> _Work item_: Count every line in the data below where the word "breadcrumb" appears, then state only that count.

> _The input_:
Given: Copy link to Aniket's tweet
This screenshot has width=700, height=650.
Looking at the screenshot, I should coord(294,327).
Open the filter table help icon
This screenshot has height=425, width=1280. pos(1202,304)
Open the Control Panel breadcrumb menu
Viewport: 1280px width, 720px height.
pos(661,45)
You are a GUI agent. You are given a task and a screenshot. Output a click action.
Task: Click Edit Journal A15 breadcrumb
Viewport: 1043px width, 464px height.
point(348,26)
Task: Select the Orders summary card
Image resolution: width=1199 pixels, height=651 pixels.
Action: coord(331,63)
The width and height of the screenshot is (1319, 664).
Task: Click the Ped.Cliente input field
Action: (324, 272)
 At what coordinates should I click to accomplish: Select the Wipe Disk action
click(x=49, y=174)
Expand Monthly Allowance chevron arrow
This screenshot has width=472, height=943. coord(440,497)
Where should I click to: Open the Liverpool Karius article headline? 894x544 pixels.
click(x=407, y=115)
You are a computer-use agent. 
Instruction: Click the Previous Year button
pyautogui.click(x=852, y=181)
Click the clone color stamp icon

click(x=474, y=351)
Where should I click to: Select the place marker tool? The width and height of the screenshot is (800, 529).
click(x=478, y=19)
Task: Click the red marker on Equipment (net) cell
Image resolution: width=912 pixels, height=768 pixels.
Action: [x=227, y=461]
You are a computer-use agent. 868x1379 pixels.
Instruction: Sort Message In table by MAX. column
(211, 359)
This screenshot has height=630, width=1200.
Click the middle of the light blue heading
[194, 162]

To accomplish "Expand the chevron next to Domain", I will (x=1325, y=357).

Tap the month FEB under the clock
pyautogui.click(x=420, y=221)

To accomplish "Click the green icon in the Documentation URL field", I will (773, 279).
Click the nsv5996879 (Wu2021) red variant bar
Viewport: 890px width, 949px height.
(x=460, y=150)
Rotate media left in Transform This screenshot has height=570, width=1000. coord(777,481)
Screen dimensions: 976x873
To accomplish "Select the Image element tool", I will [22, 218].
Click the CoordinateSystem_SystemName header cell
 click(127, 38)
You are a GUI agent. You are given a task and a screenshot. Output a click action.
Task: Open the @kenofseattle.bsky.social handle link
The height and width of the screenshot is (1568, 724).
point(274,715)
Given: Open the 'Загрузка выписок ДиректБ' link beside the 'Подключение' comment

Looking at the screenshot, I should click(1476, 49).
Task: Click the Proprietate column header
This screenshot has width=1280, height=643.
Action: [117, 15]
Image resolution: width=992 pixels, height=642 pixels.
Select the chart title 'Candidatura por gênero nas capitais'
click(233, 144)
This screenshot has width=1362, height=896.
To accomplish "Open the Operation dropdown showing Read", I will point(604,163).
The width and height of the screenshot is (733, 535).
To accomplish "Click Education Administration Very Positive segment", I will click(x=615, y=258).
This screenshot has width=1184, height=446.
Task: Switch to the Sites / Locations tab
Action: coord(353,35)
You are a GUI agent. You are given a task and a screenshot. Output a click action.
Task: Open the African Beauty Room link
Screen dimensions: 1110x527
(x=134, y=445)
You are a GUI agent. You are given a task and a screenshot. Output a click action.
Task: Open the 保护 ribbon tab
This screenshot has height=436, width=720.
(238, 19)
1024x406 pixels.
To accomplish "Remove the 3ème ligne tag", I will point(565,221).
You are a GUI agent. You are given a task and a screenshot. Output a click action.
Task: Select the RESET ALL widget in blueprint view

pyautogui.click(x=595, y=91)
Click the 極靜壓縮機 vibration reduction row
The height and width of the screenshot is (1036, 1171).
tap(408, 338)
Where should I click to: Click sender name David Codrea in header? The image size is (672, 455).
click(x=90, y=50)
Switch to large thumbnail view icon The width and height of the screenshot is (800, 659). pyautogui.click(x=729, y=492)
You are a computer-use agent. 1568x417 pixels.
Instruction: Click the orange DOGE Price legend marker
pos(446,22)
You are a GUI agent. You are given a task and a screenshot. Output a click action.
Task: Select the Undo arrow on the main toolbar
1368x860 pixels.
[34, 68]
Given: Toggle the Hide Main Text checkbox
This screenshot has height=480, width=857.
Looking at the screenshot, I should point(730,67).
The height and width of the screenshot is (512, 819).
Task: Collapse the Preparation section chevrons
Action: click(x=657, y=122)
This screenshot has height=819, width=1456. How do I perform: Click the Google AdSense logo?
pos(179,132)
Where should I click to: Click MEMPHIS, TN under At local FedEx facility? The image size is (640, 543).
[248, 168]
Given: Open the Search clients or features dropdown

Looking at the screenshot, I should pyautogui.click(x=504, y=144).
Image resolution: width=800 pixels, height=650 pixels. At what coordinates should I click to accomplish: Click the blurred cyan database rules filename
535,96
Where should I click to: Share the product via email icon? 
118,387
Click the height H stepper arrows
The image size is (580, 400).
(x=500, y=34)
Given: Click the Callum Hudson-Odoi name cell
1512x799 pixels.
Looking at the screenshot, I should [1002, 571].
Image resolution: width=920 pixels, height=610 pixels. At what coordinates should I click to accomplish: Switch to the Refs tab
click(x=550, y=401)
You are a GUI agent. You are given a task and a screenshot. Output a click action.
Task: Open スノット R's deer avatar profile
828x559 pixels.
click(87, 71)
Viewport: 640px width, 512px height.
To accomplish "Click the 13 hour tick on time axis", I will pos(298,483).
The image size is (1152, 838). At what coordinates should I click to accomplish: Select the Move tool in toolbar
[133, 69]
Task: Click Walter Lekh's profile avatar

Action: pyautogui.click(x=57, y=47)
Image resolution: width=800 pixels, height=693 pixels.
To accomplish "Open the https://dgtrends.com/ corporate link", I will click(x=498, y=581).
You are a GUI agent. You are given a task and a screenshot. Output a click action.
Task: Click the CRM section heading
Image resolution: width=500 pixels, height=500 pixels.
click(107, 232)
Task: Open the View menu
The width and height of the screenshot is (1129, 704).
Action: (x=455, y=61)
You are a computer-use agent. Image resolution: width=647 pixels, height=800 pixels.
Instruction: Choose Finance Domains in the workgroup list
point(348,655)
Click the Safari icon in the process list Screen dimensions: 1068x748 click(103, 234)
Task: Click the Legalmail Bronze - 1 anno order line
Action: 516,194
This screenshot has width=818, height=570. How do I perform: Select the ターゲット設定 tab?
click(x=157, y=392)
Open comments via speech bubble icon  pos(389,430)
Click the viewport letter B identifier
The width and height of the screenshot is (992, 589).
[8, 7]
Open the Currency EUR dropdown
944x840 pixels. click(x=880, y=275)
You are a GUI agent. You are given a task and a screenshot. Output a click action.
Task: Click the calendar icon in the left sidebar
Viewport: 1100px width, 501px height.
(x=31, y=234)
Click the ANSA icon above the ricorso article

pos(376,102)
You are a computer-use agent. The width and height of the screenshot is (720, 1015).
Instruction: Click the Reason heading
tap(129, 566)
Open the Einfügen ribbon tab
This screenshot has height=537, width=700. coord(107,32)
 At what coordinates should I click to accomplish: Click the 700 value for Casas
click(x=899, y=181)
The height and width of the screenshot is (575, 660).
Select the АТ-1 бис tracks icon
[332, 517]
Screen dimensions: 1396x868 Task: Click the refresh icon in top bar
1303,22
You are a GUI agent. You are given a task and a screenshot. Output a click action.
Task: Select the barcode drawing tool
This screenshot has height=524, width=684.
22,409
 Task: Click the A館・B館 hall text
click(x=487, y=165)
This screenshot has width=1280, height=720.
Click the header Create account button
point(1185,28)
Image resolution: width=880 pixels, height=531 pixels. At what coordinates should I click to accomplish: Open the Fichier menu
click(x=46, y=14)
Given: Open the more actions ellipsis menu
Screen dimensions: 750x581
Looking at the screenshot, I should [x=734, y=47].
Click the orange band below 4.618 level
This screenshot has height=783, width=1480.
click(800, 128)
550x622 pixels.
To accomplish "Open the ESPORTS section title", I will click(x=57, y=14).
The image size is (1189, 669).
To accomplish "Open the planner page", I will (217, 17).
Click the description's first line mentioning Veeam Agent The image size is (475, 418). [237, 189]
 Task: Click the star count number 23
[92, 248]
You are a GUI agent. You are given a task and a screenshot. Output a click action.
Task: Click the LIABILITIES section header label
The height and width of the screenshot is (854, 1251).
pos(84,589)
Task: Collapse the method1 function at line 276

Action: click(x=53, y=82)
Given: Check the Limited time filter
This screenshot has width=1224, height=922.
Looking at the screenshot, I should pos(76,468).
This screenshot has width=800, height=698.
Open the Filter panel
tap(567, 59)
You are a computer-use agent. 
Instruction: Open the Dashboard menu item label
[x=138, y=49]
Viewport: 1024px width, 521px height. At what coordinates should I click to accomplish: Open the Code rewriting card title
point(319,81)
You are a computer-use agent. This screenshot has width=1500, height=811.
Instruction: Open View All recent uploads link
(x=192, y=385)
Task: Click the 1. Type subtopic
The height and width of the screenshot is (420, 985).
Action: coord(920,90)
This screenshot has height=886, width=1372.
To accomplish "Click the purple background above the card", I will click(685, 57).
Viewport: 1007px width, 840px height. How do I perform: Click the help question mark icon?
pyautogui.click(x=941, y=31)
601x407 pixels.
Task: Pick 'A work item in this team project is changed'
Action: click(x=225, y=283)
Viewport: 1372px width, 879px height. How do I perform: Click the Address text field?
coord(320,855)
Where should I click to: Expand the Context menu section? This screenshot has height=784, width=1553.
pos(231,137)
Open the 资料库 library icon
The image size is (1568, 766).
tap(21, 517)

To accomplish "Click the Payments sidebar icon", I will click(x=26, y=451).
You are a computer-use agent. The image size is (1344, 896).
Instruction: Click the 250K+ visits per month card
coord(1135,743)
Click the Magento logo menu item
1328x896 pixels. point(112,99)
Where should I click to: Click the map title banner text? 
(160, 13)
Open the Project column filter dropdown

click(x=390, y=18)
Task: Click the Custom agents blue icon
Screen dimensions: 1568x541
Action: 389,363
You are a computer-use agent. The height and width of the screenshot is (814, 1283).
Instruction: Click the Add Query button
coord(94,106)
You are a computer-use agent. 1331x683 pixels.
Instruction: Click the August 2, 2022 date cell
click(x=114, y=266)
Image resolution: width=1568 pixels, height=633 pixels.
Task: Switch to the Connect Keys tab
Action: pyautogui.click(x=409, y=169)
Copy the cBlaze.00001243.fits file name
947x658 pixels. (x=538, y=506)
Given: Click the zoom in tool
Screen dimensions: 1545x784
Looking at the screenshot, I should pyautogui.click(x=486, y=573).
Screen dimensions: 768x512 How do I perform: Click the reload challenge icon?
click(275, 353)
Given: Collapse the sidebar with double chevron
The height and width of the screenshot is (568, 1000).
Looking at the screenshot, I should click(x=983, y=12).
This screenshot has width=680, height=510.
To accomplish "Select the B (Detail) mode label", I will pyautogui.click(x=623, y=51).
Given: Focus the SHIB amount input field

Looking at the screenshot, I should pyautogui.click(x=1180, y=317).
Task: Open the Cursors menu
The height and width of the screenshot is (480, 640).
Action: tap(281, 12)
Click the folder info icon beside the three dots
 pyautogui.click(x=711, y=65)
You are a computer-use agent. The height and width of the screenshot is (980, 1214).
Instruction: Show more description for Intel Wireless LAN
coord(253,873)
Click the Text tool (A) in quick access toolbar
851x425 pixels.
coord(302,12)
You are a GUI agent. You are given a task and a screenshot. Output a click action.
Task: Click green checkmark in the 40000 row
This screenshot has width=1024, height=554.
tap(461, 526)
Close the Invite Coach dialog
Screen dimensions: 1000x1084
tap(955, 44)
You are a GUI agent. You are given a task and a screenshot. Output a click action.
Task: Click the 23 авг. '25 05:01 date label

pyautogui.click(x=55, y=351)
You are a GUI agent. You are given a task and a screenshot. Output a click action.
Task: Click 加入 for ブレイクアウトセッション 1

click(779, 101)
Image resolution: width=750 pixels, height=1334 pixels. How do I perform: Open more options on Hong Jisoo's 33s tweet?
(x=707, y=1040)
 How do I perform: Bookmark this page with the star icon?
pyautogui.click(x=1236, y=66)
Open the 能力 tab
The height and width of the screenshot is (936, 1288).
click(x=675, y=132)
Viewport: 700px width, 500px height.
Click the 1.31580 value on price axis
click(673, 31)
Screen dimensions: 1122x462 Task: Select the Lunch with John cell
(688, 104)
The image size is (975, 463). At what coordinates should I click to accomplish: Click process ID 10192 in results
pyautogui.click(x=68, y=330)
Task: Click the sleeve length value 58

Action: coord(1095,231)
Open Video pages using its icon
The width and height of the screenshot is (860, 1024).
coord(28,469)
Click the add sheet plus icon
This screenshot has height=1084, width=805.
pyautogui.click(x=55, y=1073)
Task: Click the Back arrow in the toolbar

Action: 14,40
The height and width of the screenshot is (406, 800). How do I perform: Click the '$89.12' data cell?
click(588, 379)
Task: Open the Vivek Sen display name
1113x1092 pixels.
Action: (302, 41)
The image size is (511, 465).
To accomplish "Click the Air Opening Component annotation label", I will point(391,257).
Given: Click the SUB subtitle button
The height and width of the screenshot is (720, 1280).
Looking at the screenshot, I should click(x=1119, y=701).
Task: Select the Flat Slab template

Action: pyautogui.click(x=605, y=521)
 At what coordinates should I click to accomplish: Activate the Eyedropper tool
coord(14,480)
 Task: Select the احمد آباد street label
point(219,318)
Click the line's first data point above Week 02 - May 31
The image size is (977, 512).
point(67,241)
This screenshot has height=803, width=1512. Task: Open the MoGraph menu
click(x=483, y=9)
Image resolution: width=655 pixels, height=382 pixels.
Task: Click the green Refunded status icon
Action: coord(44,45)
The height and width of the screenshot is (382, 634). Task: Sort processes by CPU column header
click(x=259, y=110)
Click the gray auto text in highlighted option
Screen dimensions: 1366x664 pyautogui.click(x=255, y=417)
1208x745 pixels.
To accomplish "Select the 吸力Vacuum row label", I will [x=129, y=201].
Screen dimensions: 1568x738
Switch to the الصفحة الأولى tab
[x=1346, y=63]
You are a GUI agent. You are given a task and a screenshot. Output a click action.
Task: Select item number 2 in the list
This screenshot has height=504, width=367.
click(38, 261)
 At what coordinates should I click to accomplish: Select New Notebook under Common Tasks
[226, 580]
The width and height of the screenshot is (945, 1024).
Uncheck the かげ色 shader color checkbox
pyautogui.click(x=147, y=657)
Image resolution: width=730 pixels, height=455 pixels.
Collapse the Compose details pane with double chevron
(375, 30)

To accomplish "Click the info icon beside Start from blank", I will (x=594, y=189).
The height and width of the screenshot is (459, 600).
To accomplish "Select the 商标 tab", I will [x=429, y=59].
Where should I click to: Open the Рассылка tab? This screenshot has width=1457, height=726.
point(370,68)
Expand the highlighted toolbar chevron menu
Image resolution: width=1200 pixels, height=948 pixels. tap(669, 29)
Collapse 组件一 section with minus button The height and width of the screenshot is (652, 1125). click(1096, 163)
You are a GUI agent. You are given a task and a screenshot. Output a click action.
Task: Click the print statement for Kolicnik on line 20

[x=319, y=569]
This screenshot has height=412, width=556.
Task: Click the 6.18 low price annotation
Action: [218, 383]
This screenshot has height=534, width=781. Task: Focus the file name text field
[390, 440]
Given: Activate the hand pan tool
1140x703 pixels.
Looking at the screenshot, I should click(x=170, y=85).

> _Your solution_: 2